MNHQ are constantly telling MNers to report, report, report never troll hunt, don't discuss misgivings on the actual thread, etc. Well this is a sure-fire way of putting people off wanting to use the Report function if ever I saw one. It's always with the benefit of hindsight that these "glitches" (aka human cock-ups) come to light, when it's too late. The mess may get cleared up but the reputational harm remains. Trust is very very hard to earn, and very easy to lose. People are still talking about the Jeffrey-gate hack years after the event and now Report-gate.

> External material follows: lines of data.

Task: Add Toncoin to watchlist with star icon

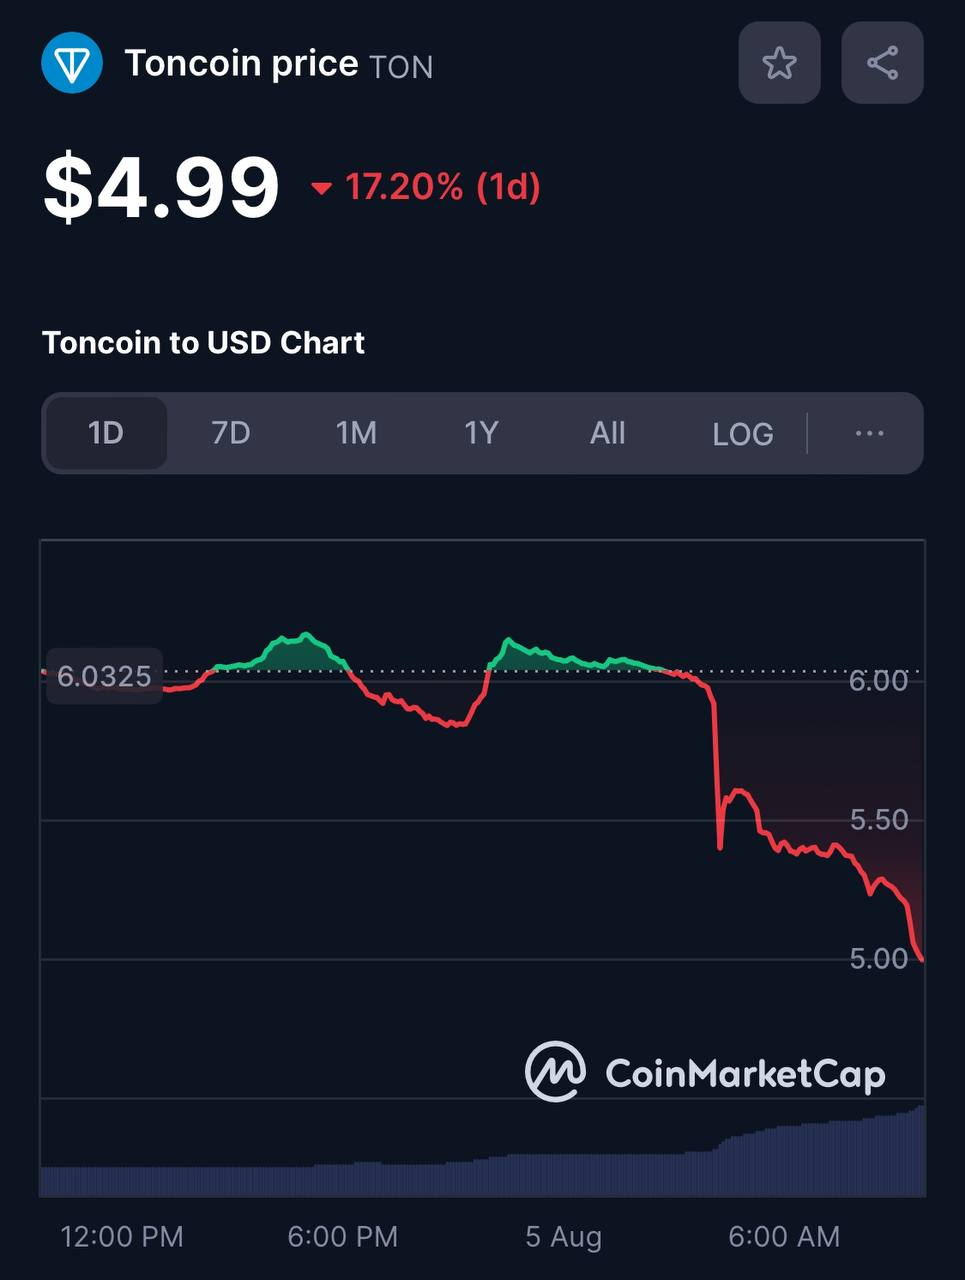Action: pos(779,63)
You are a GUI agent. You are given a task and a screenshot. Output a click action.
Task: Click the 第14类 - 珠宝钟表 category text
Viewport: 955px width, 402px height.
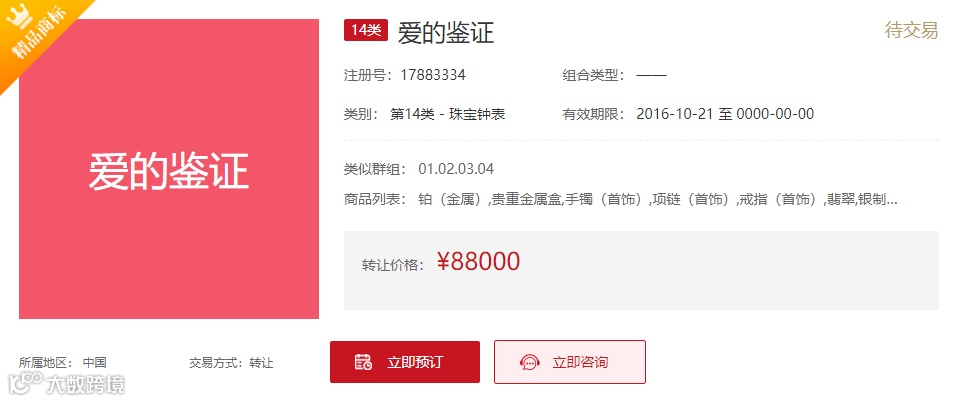[448, 114]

I've been saying from the start (pre-go live) that the lack of controlled end-user testing is a shocking and highly risky strategy when you're talking about a public (and highly visible) platform like this. Asking MNers to "test some stuff" when they are not paid to do that and not qualified (good testing is a very skilled profession), is poor practice. Testing isn't only about "does it work", it's also about picking up risk areas that the untrained eye may not even realise is a problem. If I was the head of MN no way would I give such an important part of a new platform launch to unpaid, untrained, unqualified (no offence meant but it is a fact) "testers" who don't have skin in the game in MNHQ and won't be called to account if the law is broken in plain sight.
It's through controlled testing that you get to know of, document and mitigate potential security holes (in this case, that can be caused by procedural human error). If this platform software is a US product, they don't know the meaning of GDPR now DPA2018, Europe and U.K. are leaders in ensuring people's privacy is maintained by law, so it can be missed during the development cycle of this platform in a country that doesn't value data privacy, and that gap has to be plugged by human intervention (ie procedure/documented work practices, which HQ now admits was missed. I always have the perception they're "winging it" and perception can be 9/10th of reality!